§ RECORDS SUPPLIED
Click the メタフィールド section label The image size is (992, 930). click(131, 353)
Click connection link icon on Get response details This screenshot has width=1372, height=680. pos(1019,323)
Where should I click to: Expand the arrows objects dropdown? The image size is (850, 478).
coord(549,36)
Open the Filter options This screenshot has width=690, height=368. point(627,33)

§ WORK ORDER
With the line containing "Click connection link" as the first and the last line of the data as the final one, copy every line between them exactly, those two included.

§ OUTPUT
Click connection link icon on Get response details This screenshot has width=1372, height=680. pos(1019,323)
Where should I click to: Expand the arrows objects dropdown? The image size is (850, 478).
coord(549,36)
Open the Filter options This screenshot has width=690, height=368. point(627,33)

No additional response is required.